The Glassy Burning Floor of Hell: Stories by Brian Evenson
I am a big fan of Brian Evenson’s short stories, having read A Collapse of Horses and Song For the Unraveling of the World. He exists in that space that perfectly defines weird fiction. It’s not quite horror or science fiction or fantasy but a great amalgam of them all. This book isn’t officially out until August, but I came across a post on r/horrorlit linking to Edelweiss where they were offering a free copy-protected Kindle download. It definitely appears that the text isn’t officially formatted entirely yet. However, the writing is so good any visual blips fade away. The stories here are just long enough, never overstaying their welcome and unsettling the readers perfectly.
In “Palisade,” a young man and his irrational homicidal uncle go into hiding on a lake island after the uncle kills a man. There is a house on the island built out of the back of the building. Everything appears to indicate the desire to lock something in, but of course, these two cross the threshold. In “The Shimmering Wall,” a city’s inhabitants reach into a strange interdimensional wall to scavenge random objects to sell. Shadows on the other side will sometimes pull people through, never to be seen again. The narrator relates the story of when this happened to his parents and what brought him back to the wall as a husband years later. In “Come Up,” an unfaithful husband watches as his wife dives into a lake, never to resurface. He is seen as her possible killer, but there’s no evidence he did anything. The man becomes haunted, and it seems his wife wants him to join her. These stories perfectly set the atmosphere and deliver sharply written horror stories that are a delight to read.
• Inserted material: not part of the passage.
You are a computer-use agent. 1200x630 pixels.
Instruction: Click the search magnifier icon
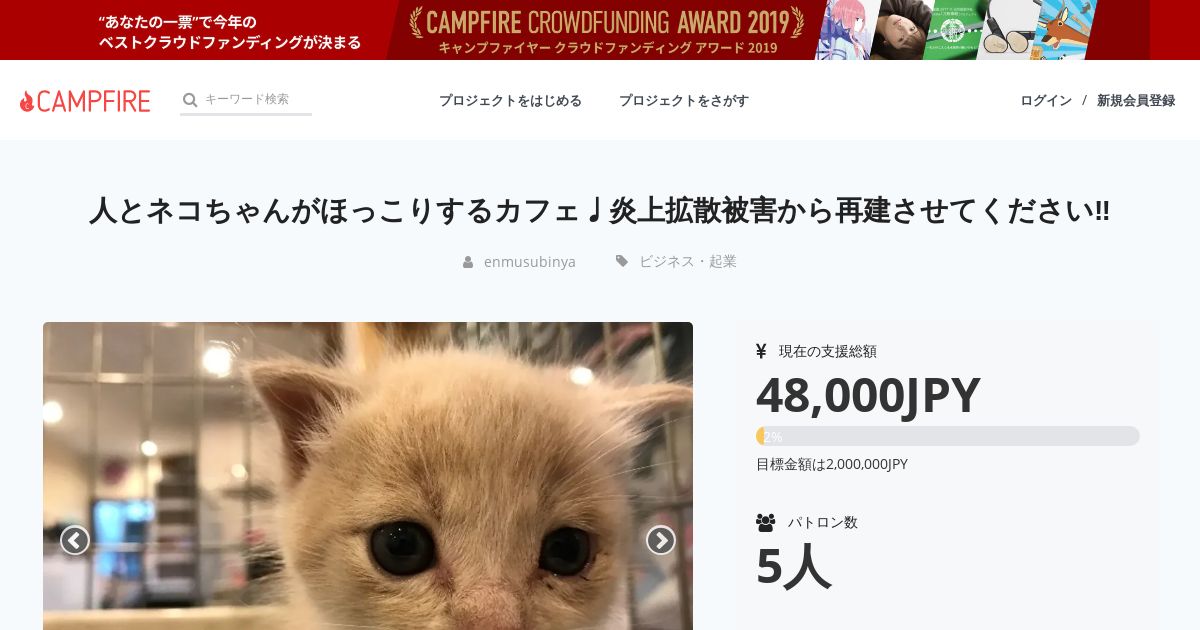click(190, 100)
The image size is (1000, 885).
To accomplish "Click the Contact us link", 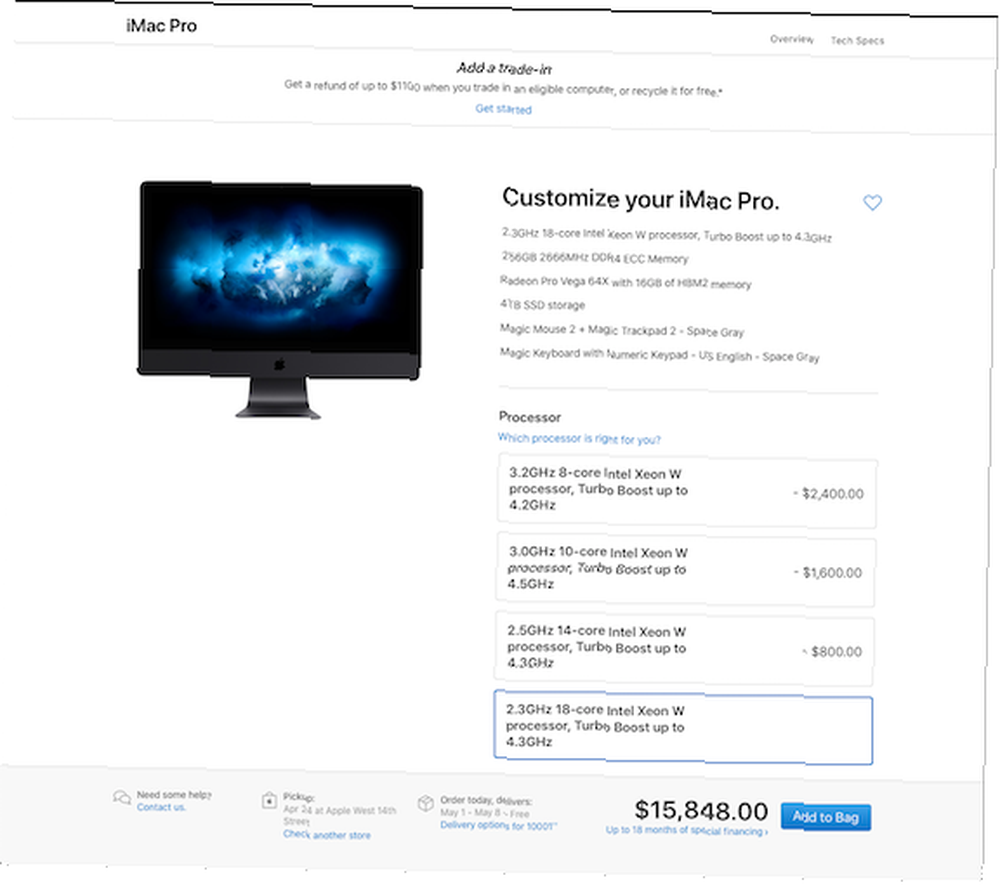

Burning Girls and Other Stories by Veronica Schanoes
I had read the hype about this short story collection and really wanted to like it, but I found it a slog to get through in many moments. My biggest problem was that many of the stories felt like the author made about a social issue. I sympathize with her worldview and share pretty much all of it. However, I didn’t see these stories as weaving those ideas into their narratives skillfully. It felt more like a moral hammer being struck across the reader’s head. The collection has an excellent start with “Among the Thorns,” a folktale of a Jewish woman seeking revenge on the murder of her father, a peddler who passed through a virulently anti-semitic village. It reads like an adult fairy tale and is done very well. When the stories are in this vein, they work best, but once you reach the middle point of the collection, I felt the quality began to decline. I like to reference Nana Kwame Adjei-Brenyah’s Friday Black as a perfect blend of identity and speculative fiction. That collection was right in my wheelhouse, while Burning Girls just felt incredibly uneven.
Neighbors by Thomas Berger
After watching the film adaptation of this movie last year, I became curious about the novel it was based on. I was familiar with Thomas Berger but had only ever seen the Little Big Man movie, never having read any of his work. I decided to dive into Neighbors and see how it compared to the film. I was surprised at how faithful the movie was to the book. The narrative takes place over less than 24 hours as Earl Keese is terrorized by his new neighbors Harry & Ramona. This takes place in a heightened version of reality where Earl is just as absurd as his neighbors in a much more submissive manner. Each moment between these people doesn’t seem too outrageous but taken in succession, within minutes of each other, it becomes a cacophony of insanity. Just like the film, there’s a nightmarish quality to what is happening, but Earl is a frustrating character because the decisions he makes are just as illogical as Harry & Ramona. We get much more detail than the film and more extensive moments with Garvey, the local tow truck driver/taxi driver/seeming to do a little of everything. It was an enjoyable & funny read, but I can definitely see how some readers might be turned off by the style and pacing.